» ASSIGNED TASK:
Type the data below again exactly. Omit all pictures.

Excerpts from a dataset:
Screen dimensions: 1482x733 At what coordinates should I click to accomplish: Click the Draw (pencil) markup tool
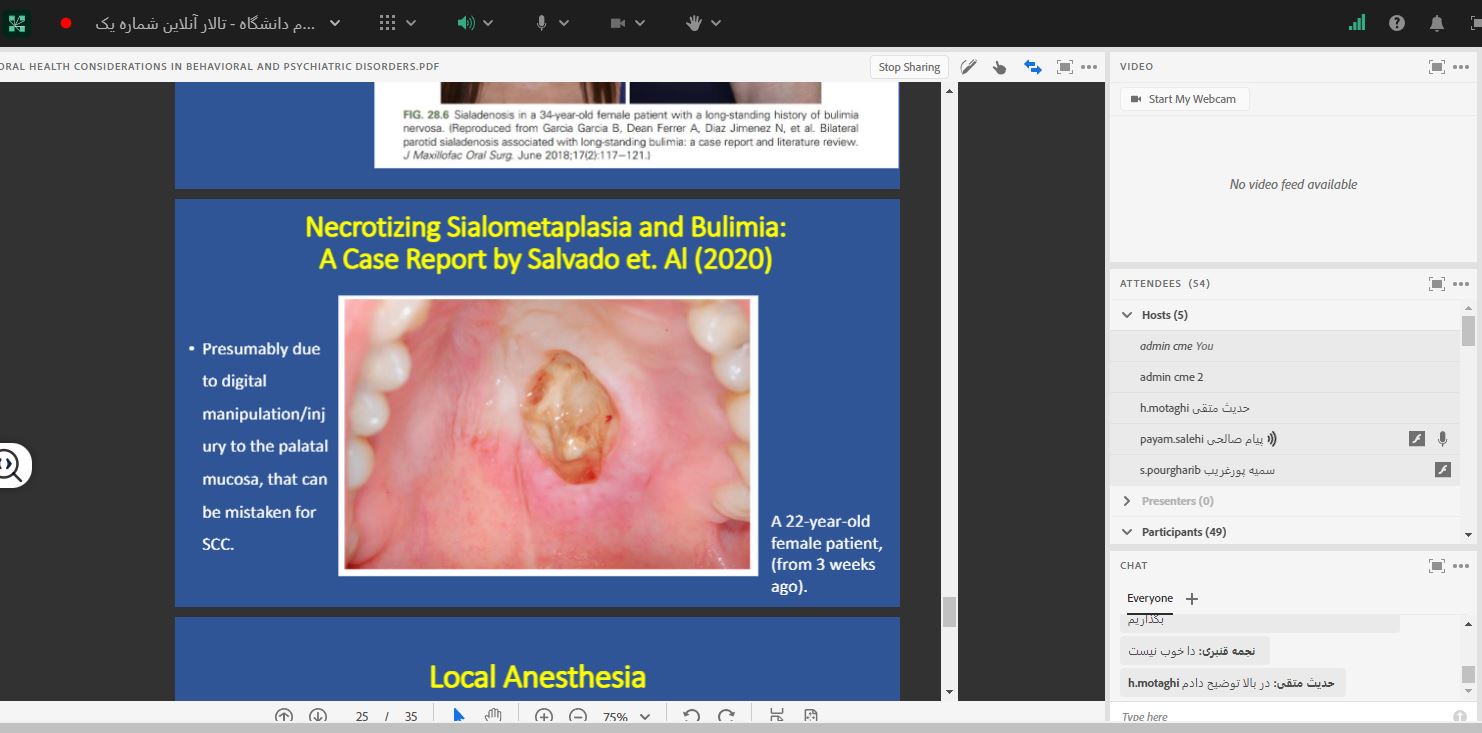[967, 67]
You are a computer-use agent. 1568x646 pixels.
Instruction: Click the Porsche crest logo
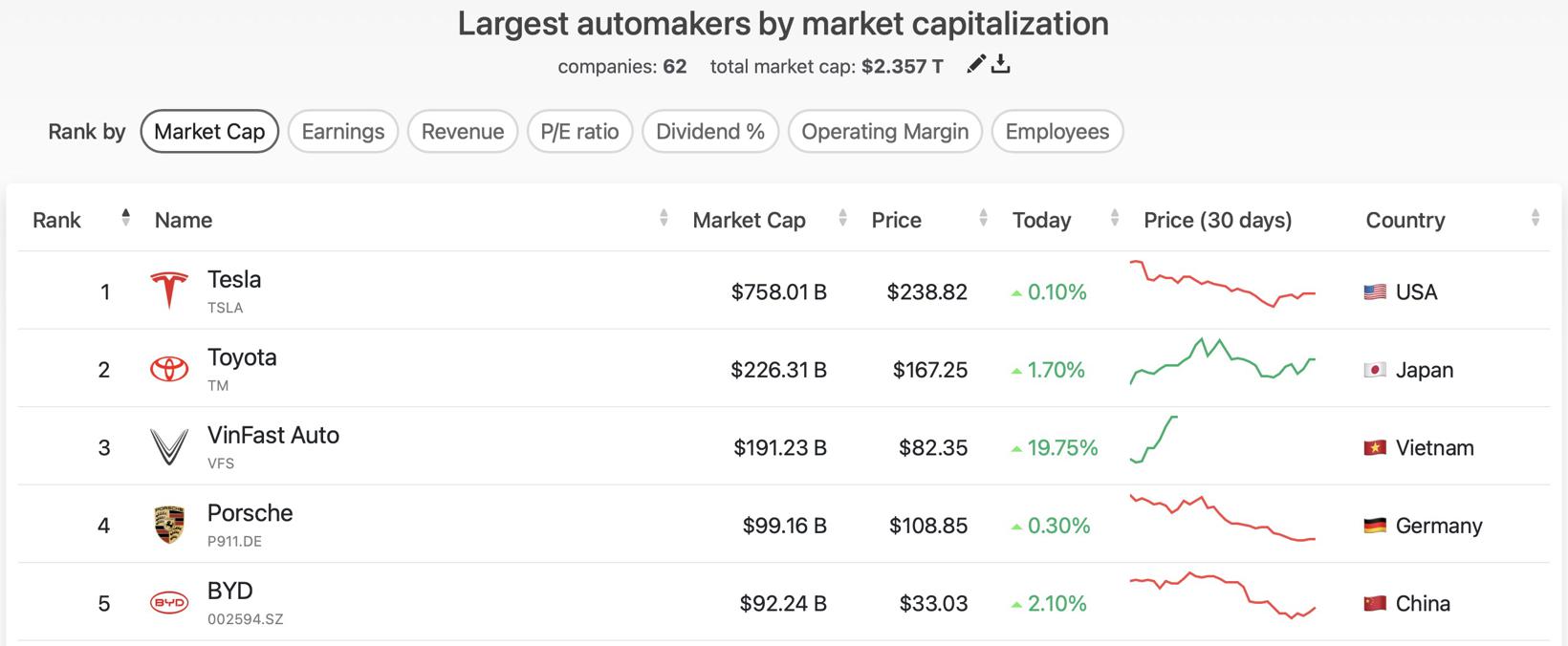[169, 525]
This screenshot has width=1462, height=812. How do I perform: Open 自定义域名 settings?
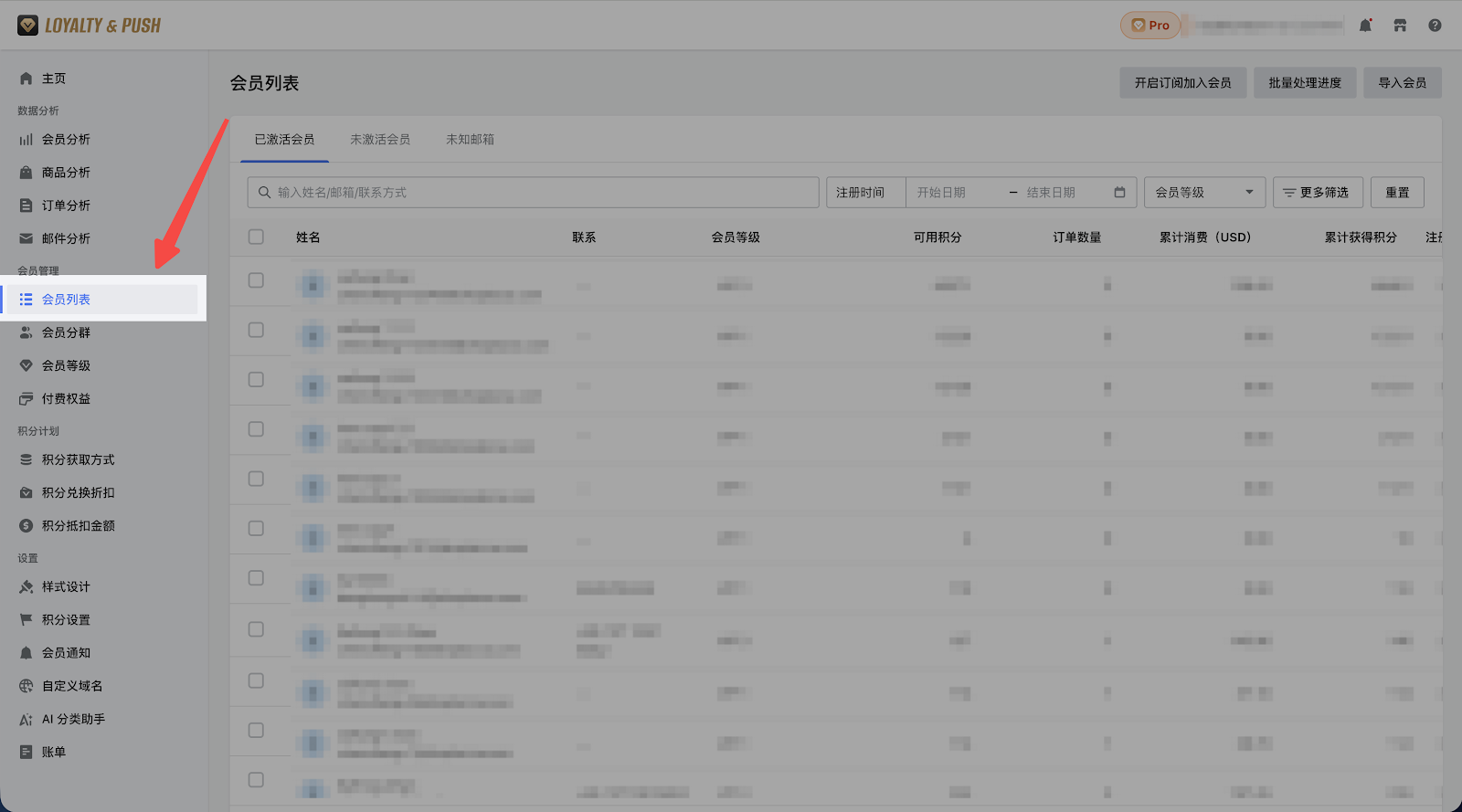coord(71,686)
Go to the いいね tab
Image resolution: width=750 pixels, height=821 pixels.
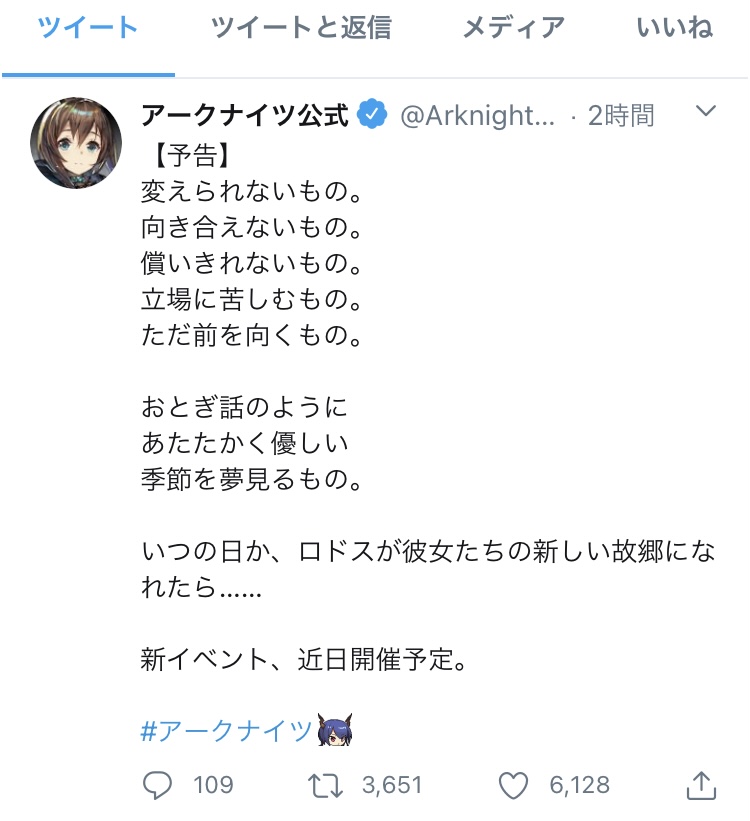pos(674,29)
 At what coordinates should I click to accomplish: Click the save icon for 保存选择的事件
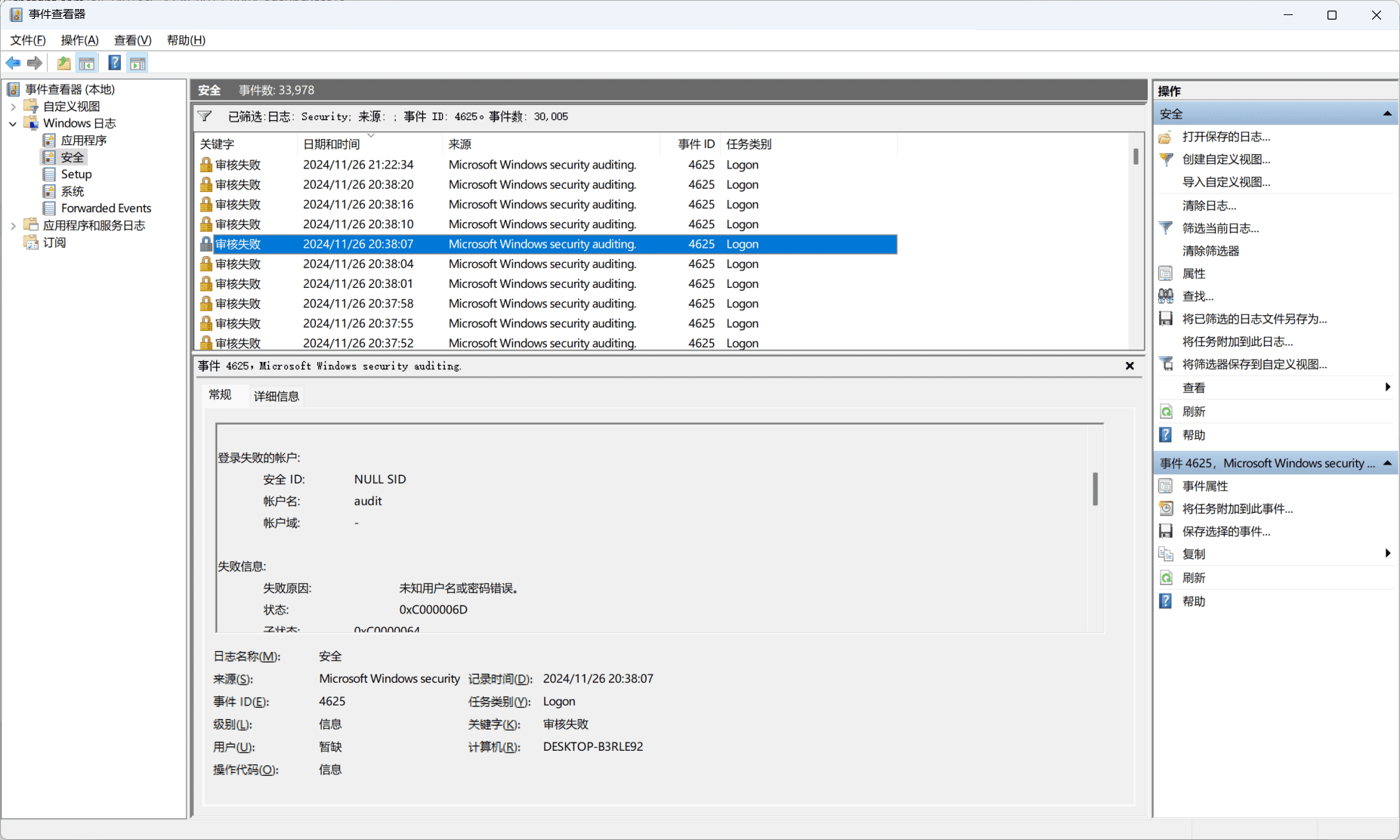(1166, 532)
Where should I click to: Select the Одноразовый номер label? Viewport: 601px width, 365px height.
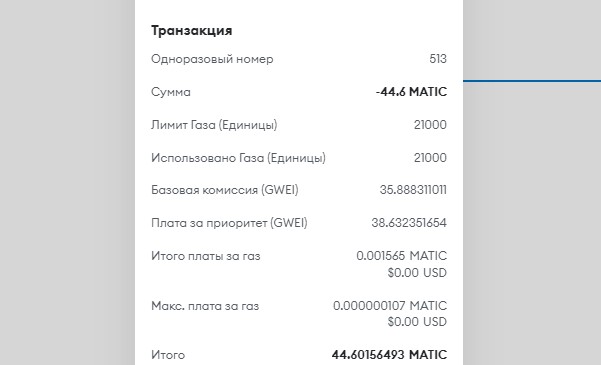tap(212, 59)
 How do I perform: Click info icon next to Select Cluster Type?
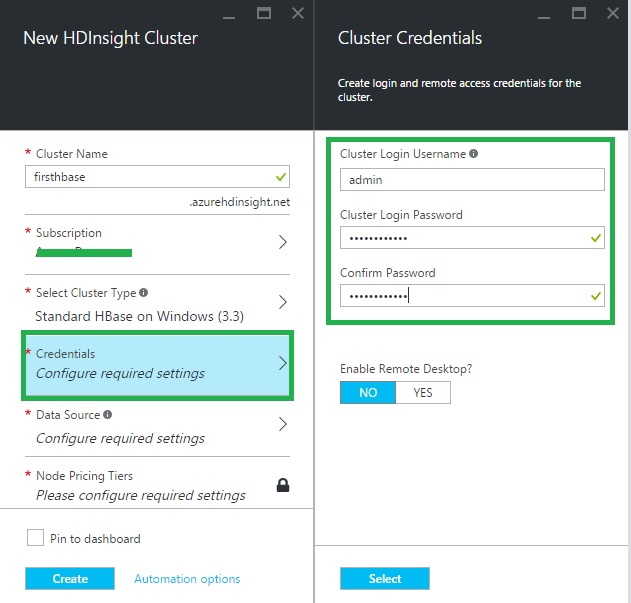[144, 293]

» EXPECTED ANSWER:
Screen dimensions: 1482x733 At what coordinates should I click to accomplish: Click the Draw (pencil) markup tool
[967, 67]
You are a computer-use agent. 1568x646 pixels.
Instruction: Click the Porsche crest logo
[169, 525]
This screenshot has width=1462, height=812. How do I perform: Open 自定义域名 settings?
coord(71,686)
Go to the いいね tab
Image resolution: width=750 pixels, height=821 pixels.
pos(674,29)
 At what coordinates should I click to accomplish: Click the save icon for 保存选择的事件
(1166, 532)
Where should I click to: Select the Одноразовый номер label? Viewport: 601px width, 365px height.
tap(212, 59)
 How do I perform: Click info icon next to Select Cluster Type?
[144, 293]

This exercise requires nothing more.